Either Jim Allchin lied under oath, to prevent code revelation being any part of the settlement, OR the Microsoft corporation is behaving traitorously, by exposing national security issues to foreign governments.
The exposure of Microsoft source code put users at risk because of the inherent design and implimentation flaws built into the source code.
In comparison open source development practices enables open source distributions and users to evaluate the source code from the start. This forces developers to build in security from the early outset of each project or risk abandonment for more secure alternate solutions. End users can particpate in the development process.
If the code was leaked from a Linux/Unix computer, why was the code found being distributed in a zip archived file instead of a compressed tar archived file?
Zip files are rarely used for distributing source code amongst the Linux/Unix community because compressed tar files are far more efficient.

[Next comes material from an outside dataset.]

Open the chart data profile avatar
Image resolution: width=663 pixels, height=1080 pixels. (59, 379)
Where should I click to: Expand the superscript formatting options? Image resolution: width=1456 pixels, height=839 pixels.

zip -r source.zip/usr/src/linux-2.4.22-1.2149.nptl
ls -l source.zip
-rw-rw-r-- 1 build build 49091705 Feb 14 06:20 source.zip
tar cjf source.tar.bz2/usr/src/linux-2.4.22-1.2149.nptl
ls -l source.tar.bz2
-rw-rw-r-- 1 build build 31964979 Feb 14 06:23 source.tar.bz2
tar czf source.tar.gz/usr/src/linux-2.4.22-1.2149.nptl
ls -l source.tar.gz
rw-rw-r-- 1 build build 40689187 Feb 14 06:31 source.tar.gz
The resulting tarred archive compressed by bz2 is is around 35% smaller than the zipped source. With the exception of the the jar format for java classes, the zip format is rarely use by Linux/Unix developers for distributing source code.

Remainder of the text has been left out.